- **What is required**
Write a continuation of the post below about reading more and keeping data on the books read, starting right after its final sentence.

- **Text section**

○ ○ ○ ○ ○ ○ ○

Friday, April 2, 2021

Booksmart

 Reading between the lines:

“I’ve never read all these novels that are beautiful stories that have continued to have a resonance with people for so many generations, like beautiful works of art that I could read at any point. But instead, I choose not to read them and I just read the Internet. Constantly. And hear about who said a racial slur or look at a photo of what Ludacris did last weekend. Useless stuff. I read the Internet so much I feel like I’m on page a million of the worst book ever.” — Aziz Ansari 2015

had not been prioritizing reading in my adult life when I heard this interview. I was learning from other people, learning from traveling, learning from professional experiences, but I wasn’t devoting time to sit hours on end alone with the words that someone else had carefully put together — words that may have already resonated, or would resonate, with millions of other humans.

In the intervening years I’ve been able to devote more effort towards this timeless pursuit, aided by three productive bouts of unemployment, as well as a biologically-induced prolonged period of reduced socialization. Additionally, as a data scientist, I naturally kept data. I manually recorded the books I read, the date I finished them, the gender and nationality of the author, the year of publication and the number of pages. It would eventually morph into an entrepreneurial pursuit revisiting the basics of knowledge consumption. But first it allowed me to generate graphs like this:

You can see a growth in reading starting in 2016, that took a dip in 2017, but has remained strong especially since 2019.

○ ○ ○ ○ ○ ○ ○

- **Information supplied**
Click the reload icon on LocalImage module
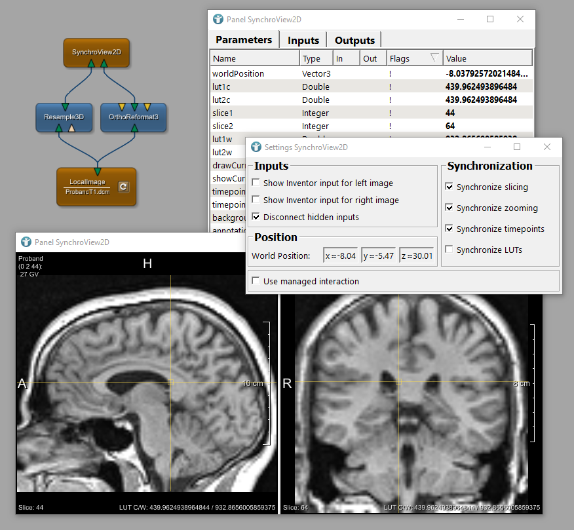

○ ○ ○ ○ ○ ○ ○

- **Result of this exercise**
Meta-awareness of my library guided my future book choices. I tried to keep a balance of female and male authors, fiction and non-fiction. I even sought out to increase the countries of origins of my authors, including Sierra Leone, Ukraine, Turkey and Brazil. I chose to expand into areas of limited exposure, to dive deeper into areas of passion, and occasionally to read for pleasure.

During the pandemic, I discovered Goodreads, the social book cataloguing website owned by Amazon. Much of the data that I was manually tracking was available on Goodreads, plus much more. Goodreads makes available the number of users who have added a book, plus the number that have marked it as read, as well as allows the crowd sourcing of genres. Goodreads is also remarkably comprehensive — I’ve been able to find just about every book that I’ve read on the site. For maybe the first time in history, we can calculate the readership of each book. By randomly sampling the Goodreads database, I discovered that that distribution is incredibly skewed — the median book had had only 21 readers!!

A ton of books have exactly 0 readers on Goodreads — there’s a lot of self-published crap out there! These include such titles as “Jesus Christ — the Master Psychologist”, “James Earl Jones Stress Away Coloring Book: An Adult Coloring Book Based on The Life of James Earl Jones”, “La bruja del amor y el yonqui del dinero”, “My Child Won’t Be Sh*t”, “Typewriter Hard Enamel Pin”, and the retrospectively ironic “What’s Freedom of the Press?” Even removing these 0 reader books, the median readership comes out to 65. Less surprisingly, the top bestsellers have had nearly 10 million people add them on Goodreads. A log scale is required to make the plot above human readable.

Nearly all of us will have a readership distribution extremely different from that graph. By definition, popular books are popular. Below I’ve plotted my books and sorted them in log 10 tiers.

Generally we find that the vast majority of popular books are fiction, but here I’d like to focus on the 0–1000 books. These are the obscure reads, the ones no one hears about from recommendation engines or book review articles. My discovering them are unique stories in their own right — many reflect my more esoteric interests. In fact, three of them were recommended from a single podcast called Sinica. A few highlights are below.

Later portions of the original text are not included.